Colombia: Briefing Departamental, Vichada, enero a diciembre de 2025
El departamento de Vichada se encuentra ubicado al oriente del país, tiene una extensión territorial de 100.242 km², lo que equivale al 8,7 por ciento del territorio colombiano. Está conformado por 4 municipios: Puerto Carreño (capital del departamento), y los municipios de Cumaribo, La Primavera y Santa Rosalía.
Limita por el norte con el Río Meta y los departamentos de Arauca, Casanare y la República de Venezuela; por el Este con el río Orinoco que lo separa de la República de Venezuela, por el Sur con el río Guaviare que lo limita de los departamentos de Guainía y Guaviare y por el Oeste con los departamentos de Meta y Casanare.
El departamento cuenta con 46 resguardos indígenas, pertenecientes en su mayoría a los pueblos Sikuani, Piapoco, Piaroa, Puinave, Curripaco y Cubeo, los cuales cohabitan con comunidades campesinas.
MENSAJES CLAVES
• Durante el 2025, Vichada ha registrado un aumento de dinámicas asociadas al conflicto armado que ponen en riesgo la garantía de derechos, con especial afectación a comunidades rurales dispersas, indígenas, campesinas y migrantes. Se evidencia técnicas de control social y presencia de actores de grupos armados no estatales (GANE) en zonas periurbanas y ribereñas, incrementando la exposición de la población civil a riesgos de protección.
• La inseguridad alimentaria persiste en Vichada, afectando de manera especial a comunidades indígenas, rurales y población migrante, incluidas aquellas que habitan en asentamientos urbanos irregulares. La desnutrición infantil se mantiene bajo la mira, con presencia tanto en zonas apartadas como en contextos periurbanos donde las familias enfrentan limitaciones de acceso a alimentos y servicios básicos. Por otra parte, estas comunidades se han visto afectadas por fenómenos climáticos extremos que generan pérdidas recurrentes de cultivos, lo que agrava la situación y refuerza la necesidad de programas sostenibles de apoyo alimentario y nutrición.

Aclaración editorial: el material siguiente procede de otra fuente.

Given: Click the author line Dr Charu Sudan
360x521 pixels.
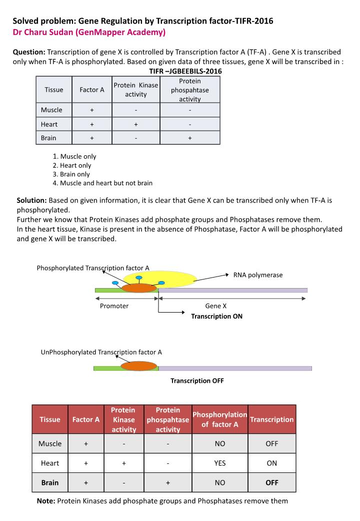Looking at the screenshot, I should pyautogui.click(x=88, y=33).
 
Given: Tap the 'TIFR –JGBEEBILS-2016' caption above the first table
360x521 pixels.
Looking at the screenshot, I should pyautogui.click(x=178, y=71).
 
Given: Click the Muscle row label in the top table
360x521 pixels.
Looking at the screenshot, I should pyautogui.click(x=52, y=110).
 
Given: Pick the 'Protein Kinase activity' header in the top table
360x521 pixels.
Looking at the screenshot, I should pyautogui.click(x=136, y=90).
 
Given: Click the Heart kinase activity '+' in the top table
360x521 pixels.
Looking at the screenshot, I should pyautogui.click(x=136, y=124).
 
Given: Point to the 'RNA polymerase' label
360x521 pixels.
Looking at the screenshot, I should pyautogui.click(x=258, y=275).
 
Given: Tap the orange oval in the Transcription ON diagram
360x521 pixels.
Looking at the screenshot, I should pyautogui.click(x=139, y=288).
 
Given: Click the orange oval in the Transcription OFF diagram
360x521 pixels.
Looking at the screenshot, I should pyautogui.click(x=138, y=366).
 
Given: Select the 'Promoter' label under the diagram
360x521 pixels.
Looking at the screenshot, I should pyautogui.click(x=114, y=306).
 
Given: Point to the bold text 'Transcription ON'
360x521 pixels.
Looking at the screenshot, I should pyautogui.click(x=216, y=316).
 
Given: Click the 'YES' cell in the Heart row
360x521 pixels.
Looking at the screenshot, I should pyautogui.click(x=220, y=463).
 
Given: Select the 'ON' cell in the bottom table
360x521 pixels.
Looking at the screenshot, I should pyautogui.click(x=272, y=463).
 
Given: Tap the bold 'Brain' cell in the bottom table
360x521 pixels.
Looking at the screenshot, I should pyautogui.click(x=50, y=483).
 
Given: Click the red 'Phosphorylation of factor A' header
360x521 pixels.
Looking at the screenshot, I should pyautogui.click(x=220, y=419).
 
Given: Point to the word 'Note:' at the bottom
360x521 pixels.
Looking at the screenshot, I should pyautogui.click(x=46, y=501).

• La población migrante y refugiada, principalmente proveniente de Venezuela, continúa enfrentando barreras para acceder a educación, salud, vivienda digna, medios de vida y procesos de regularización. Estas limitaciones se ven agravadas por situaciones de discriminación y xenofobia, afectando especialmente a mujeres, niñas, niños y adolescentes. La persistencia de estas brechas incrementa su vulnerabilidad y hace urgente el fortalecimiento de las medidas de protección e integración social.